# TRY IT
If a line below contains "template", add it to your tally, then answer with the tally alone.

# EXTRACTED DATA
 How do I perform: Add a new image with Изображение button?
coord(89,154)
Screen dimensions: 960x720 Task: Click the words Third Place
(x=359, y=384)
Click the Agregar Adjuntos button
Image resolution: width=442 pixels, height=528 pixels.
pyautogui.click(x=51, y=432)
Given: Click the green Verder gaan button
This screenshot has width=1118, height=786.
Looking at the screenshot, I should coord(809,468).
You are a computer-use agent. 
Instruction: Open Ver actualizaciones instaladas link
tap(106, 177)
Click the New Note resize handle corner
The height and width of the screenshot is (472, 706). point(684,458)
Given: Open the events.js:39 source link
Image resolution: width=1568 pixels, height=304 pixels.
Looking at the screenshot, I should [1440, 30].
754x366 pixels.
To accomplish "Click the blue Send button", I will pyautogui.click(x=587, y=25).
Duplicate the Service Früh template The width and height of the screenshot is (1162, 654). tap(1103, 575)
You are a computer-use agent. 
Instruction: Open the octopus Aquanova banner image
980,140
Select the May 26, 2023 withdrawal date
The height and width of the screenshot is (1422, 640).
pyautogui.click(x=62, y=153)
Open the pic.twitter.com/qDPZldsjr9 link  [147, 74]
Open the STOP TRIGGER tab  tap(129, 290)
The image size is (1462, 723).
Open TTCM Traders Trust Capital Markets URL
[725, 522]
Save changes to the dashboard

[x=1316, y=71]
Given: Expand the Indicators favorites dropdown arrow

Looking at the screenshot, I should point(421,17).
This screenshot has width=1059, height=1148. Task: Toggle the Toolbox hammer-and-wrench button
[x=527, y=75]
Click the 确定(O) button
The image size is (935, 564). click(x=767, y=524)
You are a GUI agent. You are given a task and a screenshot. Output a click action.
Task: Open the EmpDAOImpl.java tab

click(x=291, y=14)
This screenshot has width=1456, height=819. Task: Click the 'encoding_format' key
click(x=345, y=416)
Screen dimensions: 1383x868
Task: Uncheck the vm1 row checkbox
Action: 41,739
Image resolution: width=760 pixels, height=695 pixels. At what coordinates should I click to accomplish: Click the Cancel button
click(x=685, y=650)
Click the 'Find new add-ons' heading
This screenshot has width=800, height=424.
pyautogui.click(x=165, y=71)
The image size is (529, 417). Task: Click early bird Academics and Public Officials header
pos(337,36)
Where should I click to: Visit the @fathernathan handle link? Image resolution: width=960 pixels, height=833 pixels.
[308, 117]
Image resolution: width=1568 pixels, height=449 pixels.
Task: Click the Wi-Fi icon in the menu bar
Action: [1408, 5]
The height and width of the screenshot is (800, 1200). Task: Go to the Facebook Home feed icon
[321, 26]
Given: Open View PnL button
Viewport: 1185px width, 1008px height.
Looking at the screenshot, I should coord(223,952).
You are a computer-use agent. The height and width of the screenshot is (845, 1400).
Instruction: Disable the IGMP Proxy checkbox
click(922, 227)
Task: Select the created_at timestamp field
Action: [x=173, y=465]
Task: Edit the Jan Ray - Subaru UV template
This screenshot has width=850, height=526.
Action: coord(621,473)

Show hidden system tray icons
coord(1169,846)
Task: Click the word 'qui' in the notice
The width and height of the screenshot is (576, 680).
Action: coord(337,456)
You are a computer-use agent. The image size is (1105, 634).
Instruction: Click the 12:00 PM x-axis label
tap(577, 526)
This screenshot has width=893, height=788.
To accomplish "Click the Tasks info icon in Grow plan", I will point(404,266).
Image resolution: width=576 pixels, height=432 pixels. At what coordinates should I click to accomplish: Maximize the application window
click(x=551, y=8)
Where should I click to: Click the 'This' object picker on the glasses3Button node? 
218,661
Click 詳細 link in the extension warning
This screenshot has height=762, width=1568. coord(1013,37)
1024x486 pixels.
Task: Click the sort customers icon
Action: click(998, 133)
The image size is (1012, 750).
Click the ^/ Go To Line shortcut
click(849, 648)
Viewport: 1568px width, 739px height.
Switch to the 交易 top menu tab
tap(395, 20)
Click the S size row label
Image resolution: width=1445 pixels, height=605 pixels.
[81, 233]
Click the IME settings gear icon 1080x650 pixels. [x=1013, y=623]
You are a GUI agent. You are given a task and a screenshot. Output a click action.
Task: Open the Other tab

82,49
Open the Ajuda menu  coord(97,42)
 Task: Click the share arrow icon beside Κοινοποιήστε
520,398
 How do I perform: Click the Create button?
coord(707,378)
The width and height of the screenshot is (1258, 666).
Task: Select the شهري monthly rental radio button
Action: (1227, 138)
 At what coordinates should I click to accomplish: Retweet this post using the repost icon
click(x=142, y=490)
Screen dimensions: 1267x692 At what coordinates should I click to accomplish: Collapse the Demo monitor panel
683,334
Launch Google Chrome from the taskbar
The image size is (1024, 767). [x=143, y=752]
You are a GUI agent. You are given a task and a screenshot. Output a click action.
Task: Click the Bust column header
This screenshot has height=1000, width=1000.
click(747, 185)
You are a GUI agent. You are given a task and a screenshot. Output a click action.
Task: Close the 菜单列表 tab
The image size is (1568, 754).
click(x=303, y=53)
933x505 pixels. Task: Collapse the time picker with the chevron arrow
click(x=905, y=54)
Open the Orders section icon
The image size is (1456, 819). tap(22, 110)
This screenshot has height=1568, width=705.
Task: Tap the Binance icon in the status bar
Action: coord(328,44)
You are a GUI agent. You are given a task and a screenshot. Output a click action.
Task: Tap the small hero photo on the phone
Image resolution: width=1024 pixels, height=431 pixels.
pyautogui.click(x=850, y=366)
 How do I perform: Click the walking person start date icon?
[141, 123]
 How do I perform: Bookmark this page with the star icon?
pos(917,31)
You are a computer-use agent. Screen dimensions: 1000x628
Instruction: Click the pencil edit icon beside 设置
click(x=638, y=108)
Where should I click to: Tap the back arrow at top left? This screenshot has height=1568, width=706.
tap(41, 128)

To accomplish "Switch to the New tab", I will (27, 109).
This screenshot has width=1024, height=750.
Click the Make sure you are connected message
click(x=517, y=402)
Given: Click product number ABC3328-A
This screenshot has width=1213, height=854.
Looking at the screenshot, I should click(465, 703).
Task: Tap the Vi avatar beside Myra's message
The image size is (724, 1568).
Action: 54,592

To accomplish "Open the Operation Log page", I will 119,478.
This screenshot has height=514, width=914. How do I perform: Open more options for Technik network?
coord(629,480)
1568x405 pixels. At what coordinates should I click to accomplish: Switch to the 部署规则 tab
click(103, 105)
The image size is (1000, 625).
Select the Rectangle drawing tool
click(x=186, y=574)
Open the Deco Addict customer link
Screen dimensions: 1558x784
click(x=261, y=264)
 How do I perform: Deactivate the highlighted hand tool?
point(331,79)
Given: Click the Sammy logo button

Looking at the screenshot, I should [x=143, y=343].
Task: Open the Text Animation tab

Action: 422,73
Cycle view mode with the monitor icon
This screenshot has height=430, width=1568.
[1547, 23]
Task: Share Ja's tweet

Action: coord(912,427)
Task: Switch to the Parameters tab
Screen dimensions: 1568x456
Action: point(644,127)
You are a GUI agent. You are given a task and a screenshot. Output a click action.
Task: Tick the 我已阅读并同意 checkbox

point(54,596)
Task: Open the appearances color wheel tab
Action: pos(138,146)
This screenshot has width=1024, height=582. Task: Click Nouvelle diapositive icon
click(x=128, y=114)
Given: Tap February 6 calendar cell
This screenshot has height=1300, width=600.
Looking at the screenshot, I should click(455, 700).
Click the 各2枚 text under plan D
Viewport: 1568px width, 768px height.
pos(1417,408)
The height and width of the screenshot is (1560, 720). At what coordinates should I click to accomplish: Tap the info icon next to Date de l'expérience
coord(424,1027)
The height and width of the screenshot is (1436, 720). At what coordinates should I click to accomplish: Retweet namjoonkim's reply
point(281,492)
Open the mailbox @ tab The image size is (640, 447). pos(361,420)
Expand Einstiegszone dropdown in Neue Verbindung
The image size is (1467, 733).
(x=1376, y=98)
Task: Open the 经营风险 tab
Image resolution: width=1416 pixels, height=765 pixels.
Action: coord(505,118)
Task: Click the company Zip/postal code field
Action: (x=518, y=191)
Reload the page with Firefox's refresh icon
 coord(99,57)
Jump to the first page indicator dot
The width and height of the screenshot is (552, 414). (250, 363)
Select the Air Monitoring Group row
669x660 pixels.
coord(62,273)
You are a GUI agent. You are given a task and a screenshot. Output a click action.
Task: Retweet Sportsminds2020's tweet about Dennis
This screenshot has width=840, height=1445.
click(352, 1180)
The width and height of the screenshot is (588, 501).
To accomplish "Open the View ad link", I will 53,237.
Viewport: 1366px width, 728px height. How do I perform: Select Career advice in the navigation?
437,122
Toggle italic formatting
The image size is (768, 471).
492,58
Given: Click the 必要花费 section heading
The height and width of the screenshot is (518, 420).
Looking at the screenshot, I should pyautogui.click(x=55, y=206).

# RESPONSE AREA
2